TRAVAIL À FAIRE - Extrayez du texte sur les négociations en santé entre Ottawa et les provinces le passage allant de « Si on osait se mesurer » jusqu'à « un peu différent. », sans rien y changer.
─── TEXTE PRÉSENTÉ ───
Si on osait se mesurer

Les négociations entre Ottawa et les provinces sur la santé ressemblent à un mauvais théâtre de marionnettes.

Les acteurs changent, mais le texte demeure le même. Les provinces s’unissent pour exiger plus d’argent et le fédéral se dit ouvert, mais le suspense est nul. Tout le monde sait comment l’histoire finira. Ottawa brisera le front commun en concluant des ententes à la pièce. Il offrira moins d’argent que les besoins ne l’exigent et empiétera sur les compétences des provinces en imposant des conditions.

Cette fois, c’est un peu différent.

Le ministre fédéral de la Santé, Jean-Yves Duclos, a au moins une demande légitime : que les provinces développent et publient des indicateurs communs afin de créer un système de données pancanadien.

Il n’a pas déposé de proposition officielle. On devine toutefois ce que cela pourrait signifier. Un médecin pourrait consulter le dossier médical complet du patient devant lui. Des gestionnaires sauraient combien coûte une opération dans une région par rapport à une autre. Et des chercheurs pourraient les comparer afin d’identifier les meilleures pratiques.
─── CONTENU DES DONNÉES ───
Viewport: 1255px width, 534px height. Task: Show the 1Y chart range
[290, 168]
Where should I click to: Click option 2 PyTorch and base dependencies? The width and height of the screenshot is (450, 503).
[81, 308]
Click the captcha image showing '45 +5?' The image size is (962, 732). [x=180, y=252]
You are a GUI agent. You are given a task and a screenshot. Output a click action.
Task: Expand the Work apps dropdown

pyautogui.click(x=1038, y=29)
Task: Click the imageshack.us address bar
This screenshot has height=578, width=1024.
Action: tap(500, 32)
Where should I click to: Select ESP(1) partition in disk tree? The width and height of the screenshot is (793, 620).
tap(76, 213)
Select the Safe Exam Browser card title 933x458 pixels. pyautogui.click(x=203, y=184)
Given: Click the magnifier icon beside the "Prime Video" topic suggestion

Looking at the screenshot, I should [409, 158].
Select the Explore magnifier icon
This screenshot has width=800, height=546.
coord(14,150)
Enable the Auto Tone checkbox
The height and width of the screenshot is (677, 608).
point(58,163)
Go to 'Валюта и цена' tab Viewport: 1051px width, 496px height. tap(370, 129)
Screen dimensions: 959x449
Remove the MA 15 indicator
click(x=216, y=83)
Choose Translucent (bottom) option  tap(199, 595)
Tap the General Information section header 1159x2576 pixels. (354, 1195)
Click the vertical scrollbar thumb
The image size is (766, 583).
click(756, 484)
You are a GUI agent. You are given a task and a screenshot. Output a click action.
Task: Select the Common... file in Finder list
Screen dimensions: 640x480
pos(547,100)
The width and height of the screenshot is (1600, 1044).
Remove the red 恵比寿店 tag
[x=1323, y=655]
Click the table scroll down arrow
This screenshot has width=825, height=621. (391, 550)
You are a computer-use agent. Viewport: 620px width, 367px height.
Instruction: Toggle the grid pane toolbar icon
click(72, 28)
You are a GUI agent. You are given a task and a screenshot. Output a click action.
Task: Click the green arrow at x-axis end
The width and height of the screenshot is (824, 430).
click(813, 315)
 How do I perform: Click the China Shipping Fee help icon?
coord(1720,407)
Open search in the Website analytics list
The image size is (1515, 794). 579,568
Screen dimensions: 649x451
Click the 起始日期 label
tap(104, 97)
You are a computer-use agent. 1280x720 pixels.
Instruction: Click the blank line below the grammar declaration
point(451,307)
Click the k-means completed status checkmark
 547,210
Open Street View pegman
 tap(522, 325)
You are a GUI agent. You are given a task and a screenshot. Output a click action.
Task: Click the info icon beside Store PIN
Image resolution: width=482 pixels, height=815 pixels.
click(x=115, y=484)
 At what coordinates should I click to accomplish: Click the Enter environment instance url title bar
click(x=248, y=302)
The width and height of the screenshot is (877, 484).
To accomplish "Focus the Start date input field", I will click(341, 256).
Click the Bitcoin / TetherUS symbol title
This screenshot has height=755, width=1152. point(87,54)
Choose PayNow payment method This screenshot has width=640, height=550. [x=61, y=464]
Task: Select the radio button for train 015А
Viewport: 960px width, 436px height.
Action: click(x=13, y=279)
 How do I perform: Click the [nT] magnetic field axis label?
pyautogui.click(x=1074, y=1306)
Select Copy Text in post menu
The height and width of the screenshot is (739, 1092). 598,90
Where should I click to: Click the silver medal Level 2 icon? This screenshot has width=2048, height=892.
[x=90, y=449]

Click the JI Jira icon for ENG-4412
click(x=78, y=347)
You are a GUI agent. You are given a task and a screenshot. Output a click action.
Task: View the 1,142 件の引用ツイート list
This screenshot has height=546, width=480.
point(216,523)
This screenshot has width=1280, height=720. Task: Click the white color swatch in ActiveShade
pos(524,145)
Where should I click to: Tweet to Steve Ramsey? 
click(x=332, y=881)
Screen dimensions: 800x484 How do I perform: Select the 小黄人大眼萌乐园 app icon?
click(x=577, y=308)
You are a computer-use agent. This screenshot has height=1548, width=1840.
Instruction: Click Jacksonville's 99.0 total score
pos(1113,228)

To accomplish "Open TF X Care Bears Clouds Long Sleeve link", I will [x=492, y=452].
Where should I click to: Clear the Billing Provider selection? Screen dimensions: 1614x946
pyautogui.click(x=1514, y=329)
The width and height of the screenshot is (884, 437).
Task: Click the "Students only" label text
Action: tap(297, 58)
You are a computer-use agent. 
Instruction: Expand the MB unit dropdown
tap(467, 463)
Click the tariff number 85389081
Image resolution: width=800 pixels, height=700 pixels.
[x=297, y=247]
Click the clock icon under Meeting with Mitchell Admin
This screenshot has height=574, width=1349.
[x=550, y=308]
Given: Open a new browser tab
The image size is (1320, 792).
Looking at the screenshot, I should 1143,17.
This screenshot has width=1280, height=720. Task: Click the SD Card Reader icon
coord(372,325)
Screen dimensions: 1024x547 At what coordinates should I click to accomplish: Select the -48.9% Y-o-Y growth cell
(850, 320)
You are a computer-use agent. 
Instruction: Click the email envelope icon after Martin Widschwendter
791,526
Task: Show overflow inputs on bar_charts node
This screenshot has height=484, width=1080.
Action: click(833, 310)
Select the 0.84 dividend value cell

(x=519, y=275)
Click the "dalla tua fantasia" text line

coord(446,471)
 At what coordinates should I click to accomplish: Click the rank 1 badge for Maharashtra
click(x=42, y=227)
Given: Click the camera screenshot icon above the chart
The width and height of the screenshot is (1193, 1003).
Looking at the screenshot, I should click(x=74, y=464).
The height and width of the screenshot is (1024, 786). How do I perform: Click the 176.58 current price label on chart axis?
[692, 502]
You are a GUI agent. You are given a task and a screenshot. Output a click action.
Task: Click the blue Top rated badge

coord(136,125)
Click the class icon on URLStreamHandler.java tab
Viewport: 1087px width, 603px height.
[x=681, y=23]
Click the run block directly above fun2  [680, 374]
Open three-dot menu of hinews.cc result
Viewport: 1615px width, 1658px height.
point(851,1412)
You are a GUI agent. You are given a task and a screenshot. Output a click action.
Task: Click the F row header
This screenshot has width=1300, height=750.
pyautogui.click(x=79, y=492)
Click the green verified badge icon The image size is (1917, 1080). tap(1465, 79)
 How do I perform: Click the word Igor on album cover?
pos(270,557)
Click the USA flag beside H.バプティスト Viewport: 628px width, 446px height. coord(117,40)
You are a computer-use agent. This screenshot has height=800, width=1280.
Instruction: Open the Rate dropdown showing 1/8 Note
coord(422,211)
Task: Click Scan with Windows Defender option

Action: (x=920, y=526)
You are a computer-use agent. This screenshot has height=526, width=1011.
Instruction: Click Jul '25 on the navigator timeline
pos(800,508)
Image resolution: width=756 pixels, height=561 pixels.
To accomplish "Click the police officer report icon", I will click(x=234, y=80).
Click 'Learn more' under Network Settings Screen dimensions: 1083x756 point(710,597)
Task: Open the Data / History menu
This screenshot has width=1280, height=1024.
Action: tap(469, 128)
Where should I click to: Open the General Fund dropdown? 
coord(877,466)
───
RÉPONSE ATTENDUE -
Si on osait se mesurer

Les négociations entre Ottawa et les provinces sur la santé ressemblent à un mauvais théâtre de marionnettes.

Les acteurs changent, mais le texte demeure le même. Les provinces s’unissent pour exiger plus d’argent et le fédéral se dit ouvert, mais le suspense est nul. Tout le monde sait comment l’histoire finira. Ottawa brisera le front commun en concluant des ententes à la pièce. Il offrira moins d’argent que les besoins ne l’exigent et empiétera sur les compétences des provinces en imposant des conditions.

Cette fois, c’est un peu différent.